Privacy Policy

Your privacy is fundamental to our mission. Learn how EdForge protects your data with enterprise-grade security and regulatory compliance.

Last Updated: December 15, 2025

Introduction

EdForge Technologies LLC ("EdForge," "we," "us," or "our") is committed to protecting the privacy of students, educators, parents, and all users of our Education Management Information System (EMIS). This Privacy Policy explains how we collect, use, disclose, and safeguard your information when you use our services.

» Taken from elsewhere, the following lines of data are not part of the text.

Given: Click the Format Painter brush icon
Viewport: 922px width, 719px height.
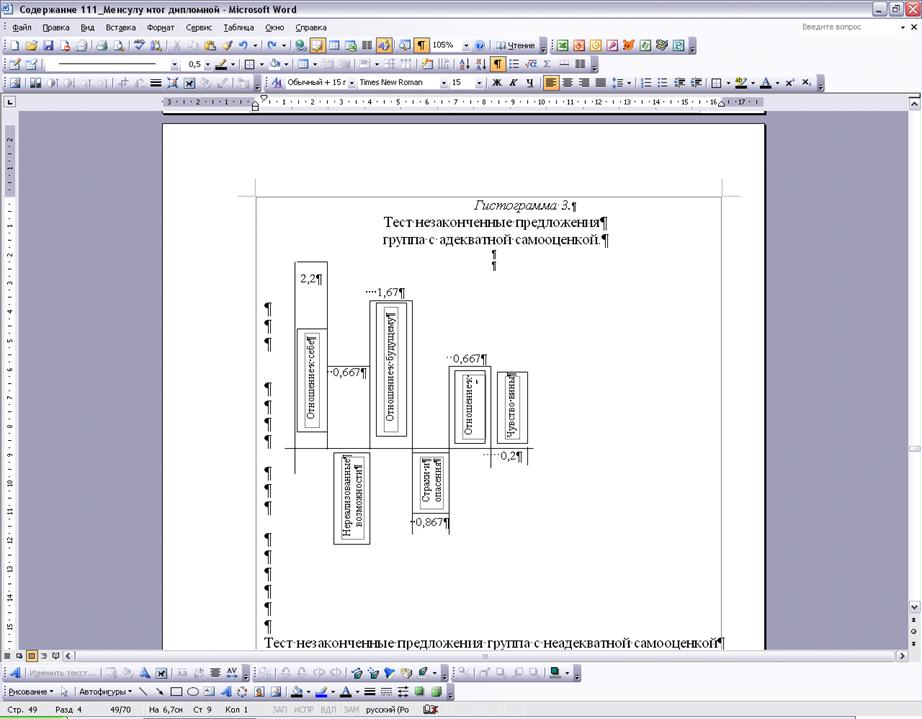Looking at the screenshot, I should pos(227,46).
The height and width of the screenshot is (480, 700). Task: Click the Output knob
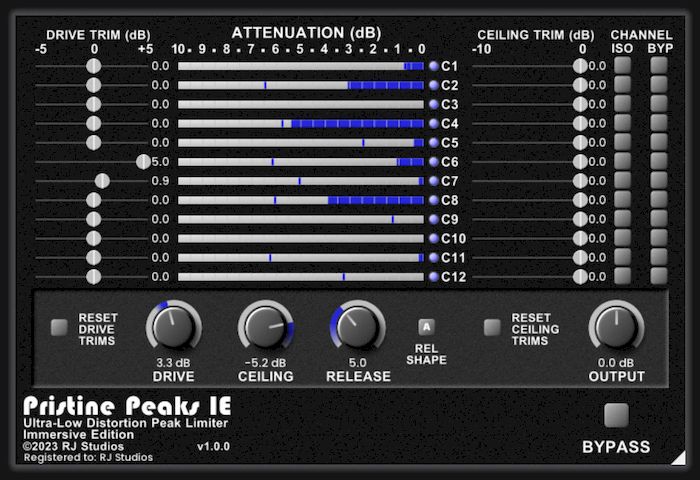617,326
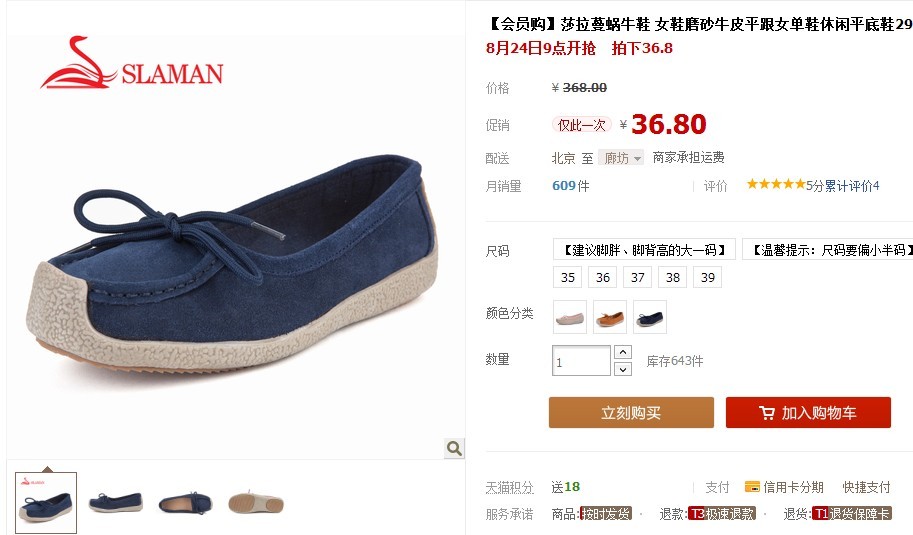Viewport: 913px width, 535px height.
Task: View the shoe sole thumbnail image
Action: 256,502
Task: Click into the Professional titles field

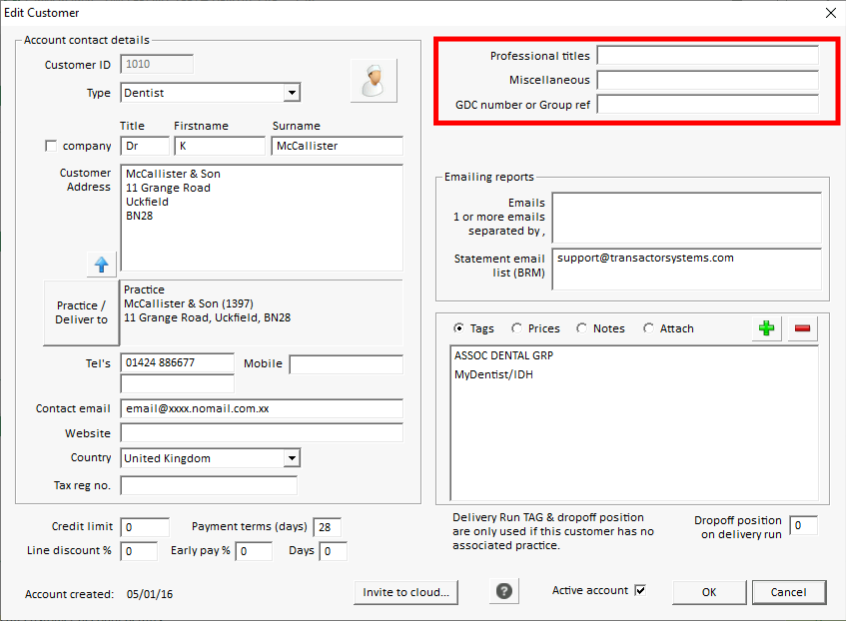Action: click(x=707, y=56)
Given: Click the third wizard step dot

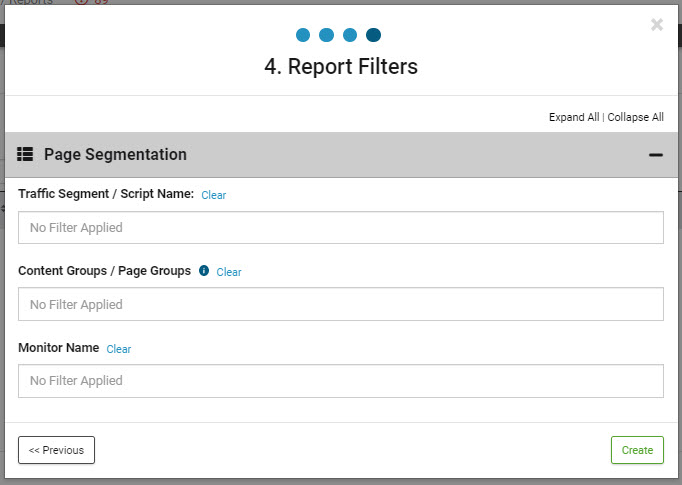Looking at the screenshot, I should pyautogui.click(x=350, y=35).
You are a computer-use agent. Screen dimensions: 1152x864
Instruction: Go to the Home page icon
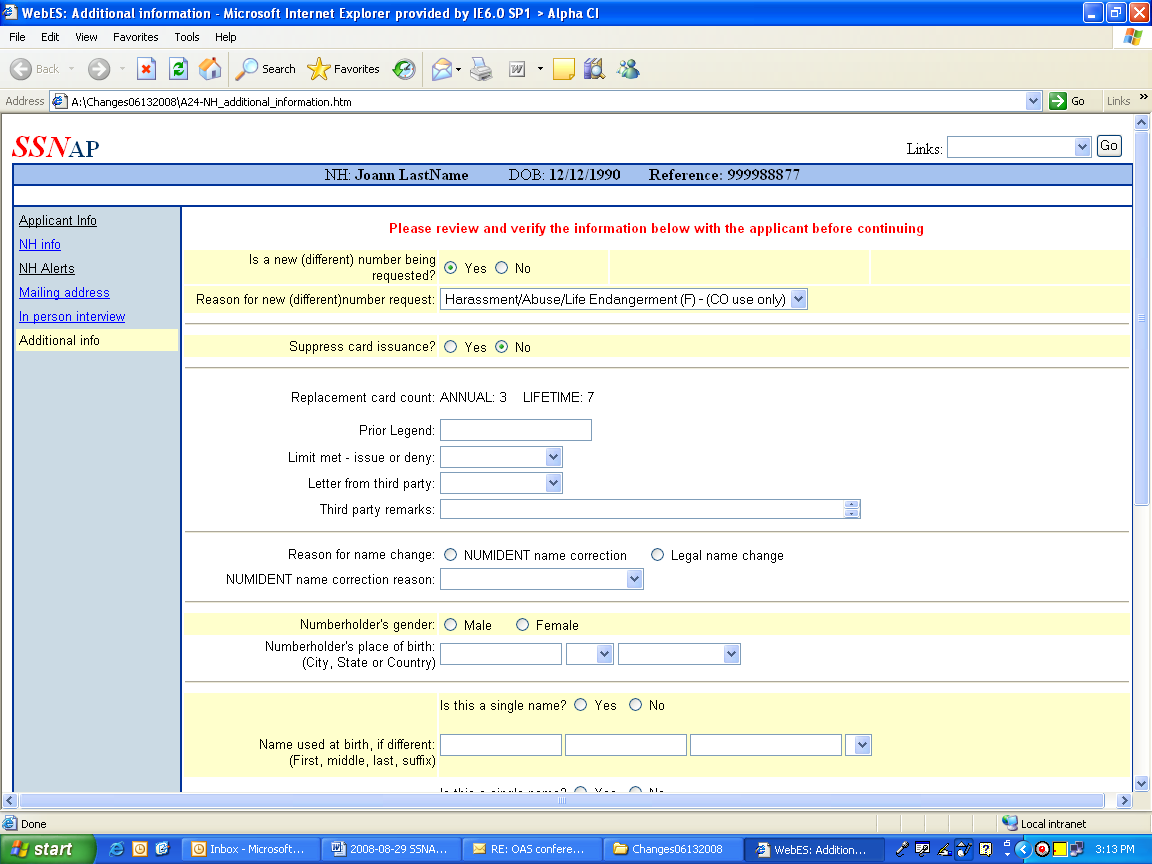210,69
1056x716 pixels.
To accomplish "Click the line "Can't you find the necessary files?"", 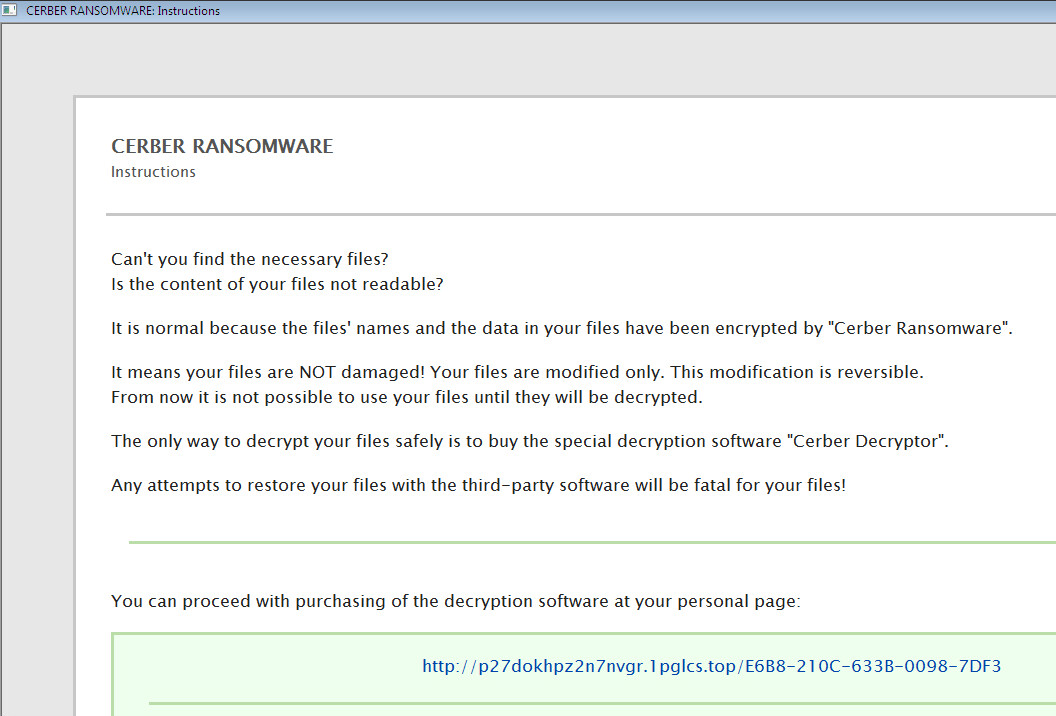I will coord(249,260).
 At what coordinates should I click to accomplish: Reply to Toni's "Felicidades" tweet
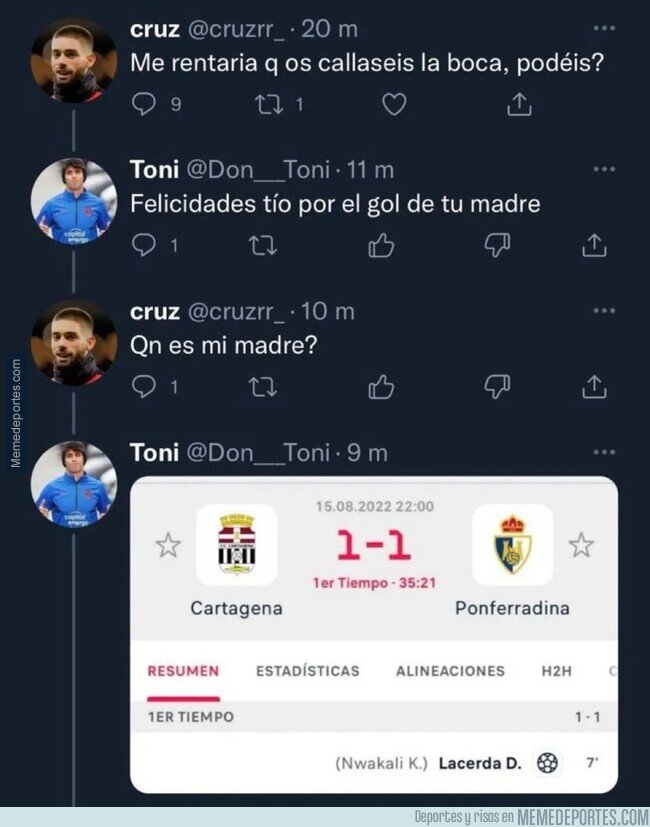click(x=144, y=244)
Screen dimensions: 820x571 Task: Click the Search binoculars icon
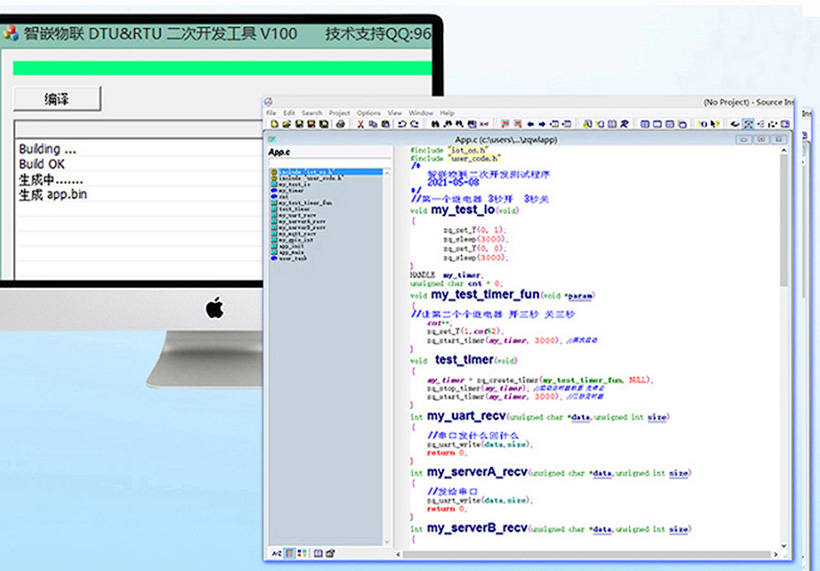pos(436,124)
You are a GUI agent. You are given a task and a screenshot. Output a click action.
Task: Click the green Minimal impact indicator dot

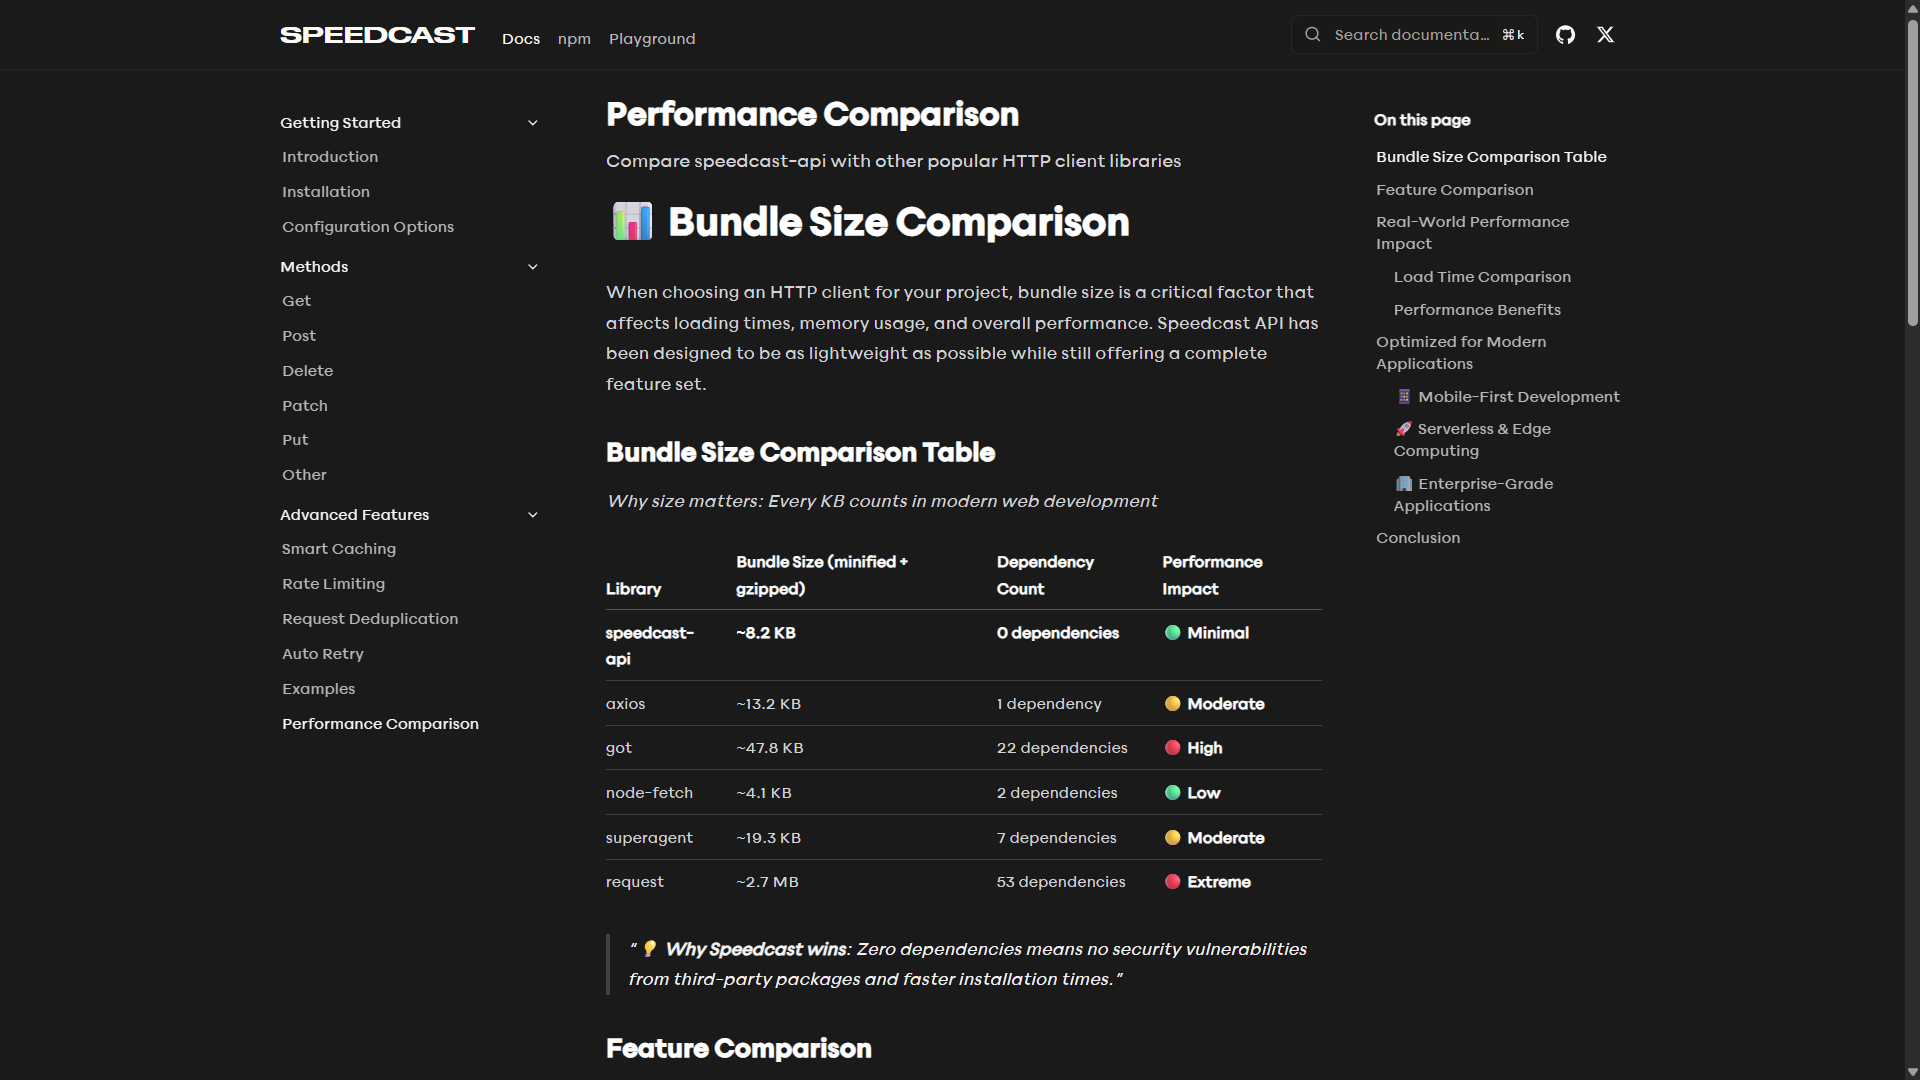tap(1172, 633)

EdForge Technologies LLC is a Texas limited liability company located at 6600 McKinney Ranch Parkway, McKinney, TX 75070.

Information We Collect

Student Education Records

When schools use EdForge, they may input student education records including:

  • Student names, contact information, and demographics
  • Academic records, grades, and transcripts
  • Attendance and enrollment information
  • Behavioral records and disciplinary actions
  • Special education and accommodation records
  • Health information necessary for educational purposes

Staff and Institutional Data

  • Staff profiles, qualifications, and contact information
  • Department and organizational structures
  • Academic calendars and scheduling data
  • Financial and budgetary information

Usage and Technical Data

  • Login and authentication information
  • Browser type, device information, and IP addresses
  • Usage analytics and interaction patterns
  • Error logs and performance data

FERPA Compliance

EdForge complies with the Family Educational Rights and Privacy Act (FERPA), a federal law that protects the privacy of student education records. As a "school official" under FERPA:

  • Legitimate Educational Interest: We access student records only to provide the educational services contracted by schools
  • Direct Control: Schools maintain direct control over the use and maintenance of education records
  • No Re-disclosure: We do not disclose personally identifiable information from education records to third parties without consent
  • Audit Trail: We maintain comprehensive audit logs of all data access for a minimum of 2 years as required by FERPA
  • Data Deletion: Upon request or contract termination, we delete student records according to school instructions

COPPA Compliance

EdForge complies with the Children's Online Privacy Protection Act (COPPA) for users under 13 years of age:

  • School Consent: Schools provide consent on behalf of parents for the collection of student information for educational purposes
  • Limited Collection: We collect only information necessary for educational services
  • No Commercial Use: We do not use children's personal information for commercial purposes unrelated to educational services
  • Parental Rights: Parents may review, request deletion, or refuse further collection of their child's information through their school
  • Security: We implement reasonable security measures to protect children's personal information

GDPR Compliance

For users in the European Economic Area (EEA), we comply with the General Data Protection Regulation (GDPR):

  • Lawful Basis: We process personal data based on contractual necessity with schools and legitimate educational interests
  • Data Subject Rights: You have the right to access, rectify, erase, restrict processing, data portability, and object to processing
  • Data Transfers: International data transfers are protected by appropriate safeguards including Standard Contractual Clauses
  • Data Protection Officer: Contact our DPO at shoaibrain@edforge.net
  • Supervisory Authority: You have the right to lodge a complaint with your local data protection authority

Data Retention

Our data retention practices include:

  • Active Data: Student and institutional data is retained for the duration of the service agreement with the school
  • Audit Logs: Access and activity logs are retained for 2 years to comply with FERPA requirements
  • Archived Data: Upon request, academic year data can be archived and stored in long-term encrypted storage
  • Deletion: Upon contract termination, data is deleted within 90 days unless legally required to retain

Third-Party Services

EdForge may integrate with the following third-party services:

  • Cloud Infrastructure: Amazon Web Services (AWS) and Google Cloud Platform for secure data hosting
  • Authentication: AWS Cognito for secure user authentication
  • Analytics: Vercel Analytics for anonymized usage statistics
  • Google Workspace: Optional integration for schools using Google for Education

All third-party service providers are contractually obligated to maintain the confidentiality and security of personal information.

Security Measures

We implement comprehensive security measures including:

  • AES-256 encryption for data at rest
  • TLS 1.3 encryption for data in transit
  • Multi-tenant isolation at the infrastructure level
  • Role-based access control (RBAC)
  • Regular security audits and penetration testing
  • Incident response and breach notification procedures

For more details, please visit our Security page.

Contact Us

If you have questions about this Privacy Policy or our data practices, please contact us:

EdForge Technologies LLC

6600 McKinney Ranch Parkway

McKinney, TX 75070

Email: shoaibrain@edforge.net

Changes to This Policy

We may update this Privacy Policy from time to time. We will notify schools of any material changes by email and update the "Last Updated" date at the top of this page. Continued use of EdForge after changes constitutes acceptance of the updated policy.